(TO DO)
Answer with the exact lines of the following material from the one containing "Task: Click author Le Nouvel Obs avec AFP" through the one containing "Task: Click the copy", both end lines included.

####

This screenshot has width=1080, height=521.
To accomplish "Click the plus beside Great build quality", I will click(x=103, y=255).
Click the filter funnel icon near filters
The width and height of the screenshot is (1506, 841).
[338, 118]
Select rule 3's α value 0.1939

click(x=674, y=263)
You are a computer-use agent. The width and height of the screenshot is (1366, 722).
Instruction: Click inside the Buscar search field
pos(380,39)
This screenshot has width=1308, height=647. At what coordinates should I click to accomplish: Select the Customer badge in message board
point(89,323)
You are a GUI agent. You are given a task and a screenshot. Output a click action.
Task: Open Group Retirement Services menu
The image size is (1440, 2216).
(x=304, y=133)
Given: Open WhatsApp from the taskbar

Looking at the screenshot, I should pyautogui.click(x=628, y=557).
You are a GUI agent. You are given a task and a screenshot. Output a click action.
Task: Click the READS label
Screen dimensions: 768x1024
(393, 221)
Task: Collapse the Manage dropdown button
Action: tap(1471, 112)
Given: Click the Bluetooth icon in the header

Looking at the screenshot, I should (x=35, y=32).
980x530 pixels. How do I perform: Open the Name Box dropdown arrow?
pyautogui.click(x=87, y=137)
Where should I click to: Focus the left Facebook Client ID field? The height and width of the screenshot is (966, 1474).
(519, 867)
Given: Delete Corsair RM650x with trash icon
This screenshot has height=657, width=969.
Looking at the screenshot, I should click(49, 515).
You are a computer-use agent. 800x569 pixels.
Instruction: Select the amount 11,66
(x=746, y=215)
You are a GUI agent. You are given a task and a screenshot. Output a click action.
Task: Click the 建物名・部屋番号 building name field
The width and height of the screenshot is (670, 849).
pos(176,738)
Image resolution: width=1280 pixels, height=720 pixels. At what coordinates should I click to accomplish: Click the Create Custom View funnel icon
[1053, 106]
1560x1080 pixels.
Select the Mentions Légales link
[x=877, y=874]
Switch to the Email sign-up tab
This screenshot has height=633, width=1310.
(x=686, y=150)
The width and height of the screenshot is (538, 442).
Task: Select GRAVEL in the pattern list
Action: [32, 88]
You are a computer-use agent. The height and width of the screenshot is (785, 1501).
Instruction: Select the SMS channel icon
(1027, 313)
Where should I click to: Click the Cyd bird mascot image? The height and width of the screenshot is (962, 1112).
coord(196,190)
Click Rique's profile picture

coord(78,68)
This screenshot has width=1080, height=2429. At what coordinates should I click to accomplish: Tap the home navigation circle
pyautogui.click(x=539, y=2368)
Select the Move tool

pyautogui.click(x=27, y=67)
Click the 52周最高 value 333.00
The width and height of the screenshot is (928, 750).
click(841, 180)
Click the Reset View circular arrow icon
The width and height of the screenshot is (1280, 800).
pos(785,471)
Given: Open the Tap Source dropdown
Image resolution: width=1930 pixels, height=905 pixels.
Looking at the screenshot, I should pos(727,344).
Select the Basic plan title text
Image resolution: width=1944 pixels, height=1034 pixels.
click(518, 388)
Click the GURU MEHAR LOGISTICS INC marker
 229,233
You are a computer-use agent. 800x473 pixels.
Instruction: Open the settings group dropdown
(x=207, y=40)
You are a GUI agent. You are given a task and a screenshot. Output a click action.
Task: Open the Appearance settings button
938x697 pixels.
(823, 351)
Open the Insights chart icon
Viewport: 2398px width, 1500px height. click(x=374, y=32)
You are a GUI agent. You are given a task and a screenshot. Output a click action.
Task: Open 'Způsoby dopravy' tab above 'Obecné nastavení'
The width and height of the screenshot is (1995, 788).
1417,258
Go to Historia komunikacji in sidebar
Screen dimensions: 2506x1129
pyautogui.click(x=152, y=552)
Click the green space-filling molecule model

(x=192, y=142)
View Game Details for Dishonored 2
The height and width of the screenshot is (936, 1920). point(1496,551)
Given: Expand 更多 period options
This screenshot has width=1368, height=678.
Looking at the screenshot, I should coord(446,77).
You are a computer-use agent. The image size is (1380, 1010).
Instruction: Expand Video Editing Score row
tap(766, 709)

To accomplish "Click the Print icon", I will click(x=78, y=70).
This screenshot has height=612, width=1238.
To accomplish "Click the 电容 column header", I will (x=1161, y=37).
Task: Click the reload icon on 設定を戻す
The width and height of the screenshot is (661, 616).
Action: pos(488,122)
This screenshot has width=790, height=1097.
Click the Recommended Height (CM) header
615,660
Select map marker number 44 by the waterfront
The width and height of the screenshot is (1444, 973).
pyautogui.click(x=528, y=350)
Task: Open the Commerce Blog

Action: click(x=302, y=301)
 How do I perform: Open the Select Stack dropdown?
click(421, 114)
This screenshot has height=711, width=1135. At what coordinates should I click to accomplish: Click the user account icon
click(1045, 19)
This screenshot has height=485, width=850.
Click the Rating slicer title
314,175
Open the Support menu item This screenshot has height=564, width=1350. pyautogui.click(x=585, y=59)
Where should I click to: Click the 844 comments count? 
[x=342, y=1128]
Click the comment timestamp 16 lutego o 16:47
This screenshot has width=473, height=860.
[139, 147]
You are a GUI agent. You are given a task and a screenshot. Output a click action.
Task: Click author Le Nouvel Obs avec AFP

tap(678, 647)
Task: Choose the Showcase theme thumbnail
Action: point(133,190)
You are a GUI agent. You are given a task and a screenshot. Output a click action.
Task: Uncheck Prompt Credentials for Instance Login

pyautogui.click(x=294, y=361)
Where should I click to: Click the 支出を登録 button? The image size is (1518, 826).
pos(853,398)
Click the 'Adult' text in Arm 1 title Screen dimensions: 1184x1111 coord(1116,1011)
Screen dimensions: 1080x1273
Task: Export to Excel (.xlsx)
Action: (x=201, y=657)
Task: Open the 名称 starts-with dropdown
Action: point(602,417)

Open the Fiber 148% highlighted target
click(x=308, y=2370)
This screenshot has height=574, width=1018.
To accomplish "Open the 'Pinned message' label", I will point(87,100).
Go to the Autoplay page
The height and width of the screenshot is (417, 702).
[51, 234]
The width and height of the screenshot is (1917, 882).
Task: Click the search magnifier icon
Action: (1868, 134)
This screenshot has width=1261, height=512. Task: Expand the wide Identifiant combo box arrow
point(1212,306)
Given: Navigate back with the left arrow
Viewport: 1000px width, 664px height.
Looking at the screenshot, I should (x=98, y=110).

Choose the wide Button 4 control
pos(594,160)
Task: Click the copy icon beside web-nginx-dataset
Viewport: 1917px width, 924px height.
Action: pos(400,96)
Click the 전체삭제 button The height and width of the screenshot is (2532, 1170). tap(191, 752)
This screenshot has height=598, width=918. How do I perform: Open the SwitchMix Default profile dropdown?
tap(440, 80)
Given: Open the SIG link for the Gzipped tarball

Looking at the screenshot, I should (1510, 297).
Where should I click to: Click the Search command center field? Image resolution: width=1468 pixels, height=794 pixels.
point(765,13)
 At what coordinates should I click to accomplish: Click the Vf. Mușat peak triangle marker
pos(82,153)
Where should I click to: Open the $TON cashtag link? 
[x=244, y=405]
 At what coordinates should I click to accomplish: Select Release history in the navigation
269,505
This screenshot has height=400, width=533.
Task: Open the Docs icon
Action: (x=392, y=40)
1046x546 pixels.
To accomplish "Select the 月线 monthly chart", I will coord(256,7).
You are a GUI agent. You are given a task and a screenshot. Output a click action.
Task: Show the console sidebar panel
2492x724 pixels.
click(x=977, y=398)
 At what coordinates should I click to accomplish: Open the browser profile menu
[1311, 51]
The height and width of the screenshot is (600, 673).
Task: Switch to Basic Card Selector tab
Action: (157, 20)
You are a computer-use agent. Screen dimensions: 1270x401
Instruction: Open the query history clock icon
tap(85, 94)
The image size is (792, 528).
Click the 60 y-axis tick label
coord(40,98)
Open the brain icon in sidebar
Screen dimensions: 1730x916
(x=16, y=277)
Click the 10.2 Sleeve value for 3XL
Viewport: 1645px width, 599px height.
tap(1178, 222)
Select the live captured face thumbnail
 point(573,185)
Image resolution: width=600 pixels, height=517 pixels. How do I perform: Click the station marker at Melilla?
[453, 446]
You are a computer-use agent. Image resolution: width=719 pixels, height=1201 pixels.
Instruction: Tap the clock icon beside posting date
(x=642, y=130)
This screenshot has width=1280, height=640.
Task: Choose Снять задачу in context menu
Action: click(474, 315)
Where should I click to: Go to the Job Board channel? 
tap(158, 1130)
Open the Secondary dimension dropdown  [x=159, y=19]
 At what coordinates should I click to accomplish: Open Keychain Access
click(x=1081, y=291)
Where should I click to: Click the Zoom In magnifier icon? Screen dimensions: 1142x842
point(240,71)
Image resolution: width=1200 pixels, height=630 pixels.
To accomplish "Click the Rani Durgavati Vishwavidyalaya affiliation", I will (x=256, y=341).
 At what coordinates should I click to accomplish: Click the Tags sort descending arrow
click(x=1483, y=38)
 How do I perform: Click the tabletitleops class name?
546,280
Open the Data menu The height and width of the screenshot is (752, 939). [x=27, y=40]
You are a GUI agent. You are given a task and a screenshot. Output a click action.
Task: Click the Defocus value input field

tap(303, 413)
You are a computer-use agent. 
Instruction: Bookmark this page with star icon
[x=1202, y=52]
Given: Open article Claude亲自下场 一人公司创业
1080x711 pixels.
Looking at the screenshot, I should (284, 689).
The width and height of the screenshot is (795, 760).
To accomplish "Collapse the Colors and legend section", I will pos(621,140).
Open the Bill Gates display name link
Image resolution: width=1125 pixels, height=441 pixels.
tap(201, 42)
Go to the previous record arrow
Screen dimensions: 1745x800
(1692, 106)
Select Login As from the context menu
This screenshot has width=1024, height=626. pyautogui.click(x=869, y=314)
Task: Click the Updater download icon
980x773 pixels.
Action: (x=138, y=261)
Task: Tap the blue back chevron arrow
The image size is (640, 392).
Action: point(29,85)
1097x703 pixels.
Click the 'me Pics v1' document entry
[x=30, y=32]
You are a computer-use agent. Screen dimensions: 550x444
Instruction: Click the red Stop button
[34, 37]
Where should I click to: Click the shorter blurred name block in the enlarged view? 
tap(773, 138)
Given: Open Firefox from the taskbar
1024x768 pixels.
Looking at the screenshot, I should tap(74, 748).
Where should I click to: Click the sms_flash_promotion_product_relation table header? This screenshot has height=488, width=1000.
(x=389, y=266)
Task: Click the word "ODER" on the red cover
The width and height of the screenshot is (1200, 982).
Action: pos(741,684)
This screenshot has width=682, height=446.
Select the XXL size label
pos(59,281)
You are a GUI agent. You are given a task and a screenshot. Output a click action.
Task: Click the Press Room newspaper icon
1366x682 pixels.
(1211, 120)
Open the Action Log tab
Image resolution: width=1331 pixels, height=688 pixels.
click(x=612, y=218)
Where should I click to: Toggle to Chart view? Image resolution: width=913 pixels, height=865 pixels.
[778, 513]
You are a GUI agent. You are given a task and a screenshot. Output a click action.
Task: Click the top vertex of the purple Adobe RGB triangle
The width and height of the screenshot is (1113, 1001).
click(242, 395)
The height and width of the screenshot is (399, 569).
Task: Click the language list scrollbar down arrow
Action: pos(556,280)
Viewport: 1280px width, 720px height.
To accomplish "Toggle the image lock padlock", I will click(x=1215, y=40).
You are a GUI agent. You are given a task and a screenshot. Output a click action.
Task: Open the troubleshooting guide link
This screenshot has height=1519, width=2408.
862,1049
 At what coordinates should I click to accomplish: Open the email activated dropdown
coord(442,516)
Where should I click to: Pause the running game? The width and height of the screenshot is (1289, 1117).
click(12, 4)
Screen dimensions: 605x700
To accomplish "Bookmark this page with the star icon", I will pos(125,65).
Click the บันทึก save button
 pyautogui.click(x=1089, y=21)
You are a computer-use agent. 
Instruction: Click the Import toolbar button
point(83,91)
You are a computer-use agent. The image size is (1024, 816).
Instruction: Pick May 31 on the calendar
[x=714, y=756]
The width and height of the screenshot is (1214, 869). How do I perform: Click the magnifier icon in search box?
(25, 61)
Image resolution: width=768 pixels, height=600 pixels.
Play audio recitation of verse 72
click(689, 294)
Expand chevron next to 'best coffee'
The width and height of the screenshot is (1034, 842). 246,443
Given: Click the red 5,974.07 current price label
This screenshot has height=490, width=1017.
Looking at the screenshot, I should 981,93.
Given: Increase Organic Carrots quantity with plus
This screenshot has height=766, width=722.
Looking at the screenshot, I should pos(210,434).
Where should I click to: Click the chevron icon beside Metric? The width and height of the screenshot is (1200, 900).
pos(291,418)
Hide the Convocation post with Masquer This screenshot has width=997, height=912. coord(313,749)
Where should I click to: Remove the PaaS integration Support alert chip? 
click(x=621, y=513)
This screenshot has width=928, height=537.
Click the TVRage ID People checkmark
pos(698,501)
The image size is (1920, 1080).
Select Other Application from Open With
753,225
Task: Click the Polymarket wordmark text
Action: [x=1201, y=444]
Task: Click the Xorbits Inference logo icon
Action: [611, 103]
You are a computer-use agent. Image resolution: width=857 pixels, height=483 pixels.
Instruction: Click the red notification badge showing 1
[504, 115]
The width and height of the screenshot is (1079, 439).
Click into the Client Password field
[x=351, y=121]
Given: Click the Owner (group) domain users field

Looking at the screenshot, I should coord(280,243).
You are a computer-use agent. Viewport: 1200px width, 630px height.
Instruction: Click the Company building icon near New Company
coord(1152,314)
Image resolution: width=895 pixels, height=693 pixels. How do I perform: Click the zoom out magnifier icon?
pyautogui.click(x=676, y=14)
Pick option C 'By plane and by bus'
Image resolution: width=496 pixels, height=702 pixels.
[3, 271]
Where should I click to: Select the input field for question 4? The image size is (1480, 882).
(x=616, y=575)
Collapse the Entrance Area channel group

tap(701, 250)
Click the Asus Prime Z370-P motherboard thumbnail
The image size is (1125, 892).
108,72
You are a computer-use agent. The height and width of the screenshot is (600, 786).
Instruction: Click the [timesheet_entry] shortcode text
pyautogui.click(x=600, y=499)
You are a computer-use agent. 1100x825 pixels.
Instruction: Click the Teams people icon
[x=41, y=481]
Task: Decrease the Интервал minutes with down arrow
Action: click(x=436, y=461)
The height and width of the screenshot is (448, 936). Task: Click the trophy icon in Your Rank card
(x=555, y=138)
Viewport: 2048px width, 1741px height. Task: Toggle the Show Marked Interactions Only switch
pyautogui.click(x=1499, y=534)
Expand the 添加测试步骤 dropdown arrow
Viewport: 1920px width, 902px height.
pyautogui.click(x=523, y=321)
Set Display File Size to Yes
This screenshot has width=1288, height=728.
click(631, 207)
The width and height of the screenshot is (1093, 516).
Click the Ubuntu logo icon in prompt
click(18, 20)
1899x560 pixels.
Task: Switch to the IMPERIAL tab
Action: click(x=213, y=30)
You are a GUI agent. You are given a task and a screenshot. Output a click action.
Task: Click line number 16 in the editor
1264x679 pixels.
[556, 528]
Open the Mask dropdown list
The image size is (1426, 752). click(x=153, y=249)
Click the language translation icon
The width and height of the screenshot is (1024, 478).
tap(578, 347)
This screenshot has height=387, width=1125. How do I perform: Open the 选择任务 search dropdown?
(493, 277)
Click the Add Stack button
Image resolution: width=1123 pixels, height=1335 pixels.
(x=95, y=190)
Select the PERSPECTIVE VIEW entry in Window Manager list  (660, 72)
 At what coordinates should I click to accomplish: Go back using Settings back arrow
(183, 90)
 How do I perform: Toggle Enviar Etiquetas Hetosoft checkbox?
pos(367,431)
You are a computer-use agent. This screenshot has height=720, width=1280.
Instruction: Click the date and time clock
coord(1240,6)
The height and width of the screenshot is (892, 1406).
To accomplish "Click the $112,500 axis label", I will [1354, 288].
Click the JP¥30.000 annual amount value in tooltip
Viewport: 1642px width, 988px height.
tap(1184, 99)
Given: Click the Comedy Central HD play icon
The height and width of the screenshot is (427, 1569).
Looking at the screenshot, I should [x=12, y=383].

####

(SOLUTION FOR THIS PROBLEM)
Task: Click author Le Nouvel Obs avec AFP

tap(678, 647)
Task: Choose the Showcase theme thumbnail
Action: point(133,190)
You are a GUI agent. You are given a task and a screenshot. Output a click action.
Task: Uncheck Prompt Credentials for Instance Login

pyautogui.click(x=294, y=361)
Where should I click to: Click the 支出を登録 button? The image size is (1518, 826).
pos(853,398)
Click the 'Adult' text in Arm 1 title Screen dimensions: 1184x1111 coord(1116,1011)
Screen dimensions: 1080x1273
Task: Export to Excel (.xlsx)
Action: (x=201, y=657)
Task: Open the 名称 starts-with dropdown
Action: point(602,417)

Open the Fiber 148% highlighted target
click(x=308, y=2370)
This screenshot has height=574, width=1018.
To accomplish "Open the 'Pinned message' label", I will point(87,100).
Go to the Autoplay page
The height and width of the screenshot is (417, 702).
[51, 234]
The width and height of the screenshot is (1917, 882).
Task: Click the search magnifier icon
Action: (1868, 134)
This screenshot has width=1261, height=512. Task: Expand the wide Identifiant combo box arrow
point(1212,306)
Given: Navigate back with the left arrow
Viewport: 1000px width, 664px height.
Looking at the screenshot, I should (x=98, y=110).

Choose the wide Button 4 control
pos(594,160)
Task: Click the copy icon beside web-nginx-dataset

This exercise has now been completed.